>>

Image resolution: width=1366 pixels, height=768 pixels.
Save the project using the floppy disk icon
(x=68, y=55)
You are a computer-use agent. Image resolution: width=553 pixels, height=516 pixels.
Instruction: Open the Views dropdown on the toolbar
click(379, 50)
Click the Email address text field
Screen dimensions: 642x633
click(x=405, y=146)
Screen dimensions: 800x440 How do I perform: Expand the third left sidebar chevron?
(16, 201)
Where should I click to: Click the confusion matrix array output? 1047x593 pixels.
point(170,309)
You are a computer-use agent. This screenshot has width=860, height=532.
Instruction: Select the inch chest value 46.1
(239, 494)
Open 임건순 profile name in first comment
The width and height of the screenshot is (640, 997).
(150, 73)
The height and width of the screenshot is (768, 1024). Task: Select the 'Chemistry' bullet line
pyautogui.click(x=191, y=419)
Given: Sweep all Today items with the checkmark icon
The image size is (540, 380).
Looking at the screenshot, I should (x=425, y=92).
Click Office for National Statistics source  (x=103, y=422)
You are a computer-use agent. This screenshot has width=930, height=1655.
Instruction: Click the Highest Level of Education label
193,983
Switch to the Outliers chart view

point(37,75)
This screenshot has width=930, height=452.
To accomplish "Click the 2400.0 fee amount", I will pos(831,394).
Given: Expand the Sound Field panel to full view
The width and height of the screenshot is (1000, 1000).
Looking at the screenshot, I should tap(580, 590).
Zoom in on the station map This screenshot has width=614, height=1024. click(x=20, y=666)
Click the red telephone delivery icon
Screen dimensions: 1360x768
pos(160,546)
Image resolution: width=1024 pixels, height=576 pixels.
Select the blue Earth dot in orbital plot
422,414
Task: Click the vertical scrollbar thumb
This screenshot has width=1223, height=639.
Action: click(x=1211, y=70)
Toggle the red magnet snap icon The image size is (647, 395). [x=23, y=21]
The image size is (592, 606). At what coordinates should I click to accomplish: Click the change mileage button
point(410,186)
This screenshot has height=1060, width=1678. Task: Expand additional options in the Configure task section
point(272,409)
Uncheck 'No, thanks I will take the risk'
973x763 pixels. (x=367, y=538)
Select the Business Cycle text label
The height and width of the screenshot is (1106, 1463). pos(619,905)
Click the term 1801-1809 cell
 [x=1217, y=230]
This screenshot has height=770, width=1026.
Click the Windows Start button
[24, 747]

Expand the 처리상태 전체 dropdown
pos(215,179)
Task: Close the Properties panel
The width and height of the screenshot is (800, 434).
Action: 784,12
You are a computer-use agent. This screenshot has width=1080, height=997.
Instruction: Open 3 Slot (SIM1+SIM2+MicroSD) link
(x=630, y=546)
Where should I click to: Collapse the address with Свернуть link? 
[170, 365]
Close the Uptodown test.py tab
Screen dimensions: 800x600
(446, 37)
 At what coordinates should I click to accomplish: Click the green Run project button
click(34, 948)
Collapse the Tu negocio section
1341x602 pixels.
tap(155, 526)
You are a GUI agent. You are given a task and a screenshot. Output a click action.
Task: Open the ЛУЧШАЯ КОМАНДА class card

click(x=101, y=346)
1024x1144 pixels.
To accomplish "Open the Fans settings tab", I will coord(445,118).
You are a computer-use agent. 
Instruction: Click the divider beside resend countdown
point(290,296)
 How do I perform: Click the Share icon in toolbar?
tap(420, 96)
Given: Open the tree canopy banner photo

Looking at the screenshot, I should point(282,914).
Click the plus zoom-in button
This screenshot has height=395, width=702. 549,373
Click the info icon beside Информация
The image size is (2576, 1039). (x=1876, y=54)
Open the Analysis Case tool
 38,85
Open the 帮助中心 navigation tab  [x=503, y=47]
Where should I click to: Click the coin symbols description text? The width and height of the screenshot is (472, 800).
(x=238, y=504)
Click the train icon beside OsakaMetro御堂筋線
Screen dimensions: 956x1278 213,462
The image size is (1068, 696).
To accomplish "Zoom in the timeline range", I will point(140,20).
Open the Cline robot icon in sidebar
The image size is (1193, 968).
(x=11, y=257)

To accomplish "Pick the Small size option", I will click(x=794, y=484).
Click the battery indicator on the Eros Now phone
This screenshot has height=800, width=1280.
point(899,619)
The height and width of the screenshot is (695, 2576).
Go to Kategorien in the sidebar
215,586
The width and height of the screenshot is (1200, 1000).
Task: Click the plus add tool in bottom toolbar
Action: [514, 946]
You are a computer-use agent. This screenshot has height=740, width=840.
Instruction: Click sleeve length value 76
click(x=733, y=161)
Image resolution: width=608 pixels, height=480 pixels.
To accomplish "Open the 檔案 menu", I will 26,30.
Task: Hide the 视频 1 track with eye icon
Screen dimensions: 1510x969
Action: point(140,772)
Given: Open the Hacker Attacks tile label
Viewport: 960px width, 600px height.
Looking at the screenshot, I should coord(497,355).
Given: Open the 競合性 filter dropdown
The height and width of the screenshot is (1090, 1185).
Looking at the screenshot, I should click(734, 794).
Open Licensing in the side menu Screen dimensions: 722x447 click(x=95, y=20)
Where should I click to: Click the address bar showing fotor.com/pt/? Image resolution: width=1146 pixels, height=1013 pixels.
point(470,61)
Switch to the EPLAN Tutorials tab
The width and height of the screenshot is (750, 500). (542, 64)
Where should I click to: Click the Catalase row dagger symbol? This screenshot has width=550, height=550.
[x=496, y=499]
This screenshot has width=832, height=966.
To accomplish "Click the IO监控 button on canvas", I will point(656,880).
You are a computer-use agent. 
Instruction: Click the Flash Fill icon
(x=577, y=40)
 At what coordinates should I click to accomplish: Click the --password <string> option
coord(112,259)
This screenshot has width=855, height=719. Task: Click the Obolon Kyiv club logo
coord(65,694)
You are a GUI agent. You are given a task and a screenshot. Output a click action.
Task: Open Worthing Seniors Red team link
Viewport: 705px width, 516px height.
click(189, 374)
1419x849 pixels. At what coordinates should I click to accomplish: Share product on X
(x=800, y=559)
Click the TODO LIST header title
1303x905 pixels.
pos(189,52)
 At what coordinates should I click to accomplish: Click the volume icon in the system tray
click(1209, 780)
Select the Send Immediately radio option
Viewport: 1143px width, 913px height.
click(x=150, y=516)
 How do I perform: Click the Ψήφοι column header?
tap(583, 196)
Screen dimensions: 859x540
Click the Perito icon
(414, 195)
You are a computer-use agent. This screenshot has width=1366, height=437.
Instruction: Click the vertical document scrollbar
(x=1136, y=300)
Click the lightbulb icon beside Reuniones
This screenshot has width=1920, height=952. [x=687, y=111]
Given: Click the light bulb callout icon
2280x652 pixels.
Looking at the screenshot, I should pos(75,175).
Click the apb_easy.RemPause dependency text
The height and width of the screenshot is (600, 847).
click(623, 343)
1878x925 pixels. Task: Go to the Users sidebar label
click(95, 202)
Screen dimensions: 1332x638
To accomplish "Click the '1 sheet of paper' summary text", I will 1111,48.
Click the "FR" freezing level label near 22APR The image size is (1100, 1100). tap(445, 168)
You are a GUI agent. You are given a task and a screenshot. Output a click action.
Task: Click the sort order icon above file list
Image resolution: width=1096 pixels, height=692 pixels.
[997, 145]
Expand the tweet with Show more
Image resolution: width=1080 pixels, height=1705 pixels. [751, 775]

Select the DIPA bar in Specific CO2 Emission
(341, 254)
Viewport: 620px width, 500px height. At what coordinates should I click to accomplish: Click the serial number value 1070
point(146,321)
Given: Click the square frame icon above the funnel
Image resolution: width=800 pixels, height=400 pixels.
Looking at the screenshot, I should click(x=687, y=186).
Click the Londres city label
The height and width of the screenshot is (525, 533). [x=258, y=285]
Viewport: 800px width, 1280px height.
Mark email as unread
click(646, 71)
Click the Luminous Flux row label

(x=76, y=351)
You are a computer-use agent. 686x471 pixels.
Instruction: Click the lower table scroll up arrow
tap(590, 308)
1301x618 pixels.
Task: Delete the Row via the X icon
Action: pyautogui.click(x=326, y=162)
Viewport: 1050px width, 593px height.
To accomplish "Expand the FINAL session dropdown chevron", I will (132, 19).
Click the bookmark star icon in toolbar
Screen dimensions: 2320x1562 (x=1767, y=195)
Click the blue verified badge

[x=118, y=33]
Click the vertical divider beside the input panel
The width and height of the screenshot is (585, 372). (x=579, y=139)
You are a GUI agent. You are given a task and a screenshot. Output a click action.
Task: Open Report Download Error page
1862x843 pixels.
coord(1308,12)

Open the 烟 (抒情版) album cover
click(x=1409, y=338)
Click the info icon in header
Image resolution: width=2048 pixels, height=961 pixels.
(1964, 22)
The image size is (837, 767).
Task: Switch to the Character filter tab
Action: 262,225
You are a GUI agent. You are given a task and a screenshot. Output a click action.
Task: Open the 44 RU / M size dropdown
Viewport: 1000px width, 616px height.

<<

» Exercise description: When a line in the material includes the word "menu", copy it out.

» Exercise output:
To accomplish "Open the 檔案 menu", I will 26,30.
Open Licensing in the side menu Screen dimensions: 722x447 click(x=95, y=20)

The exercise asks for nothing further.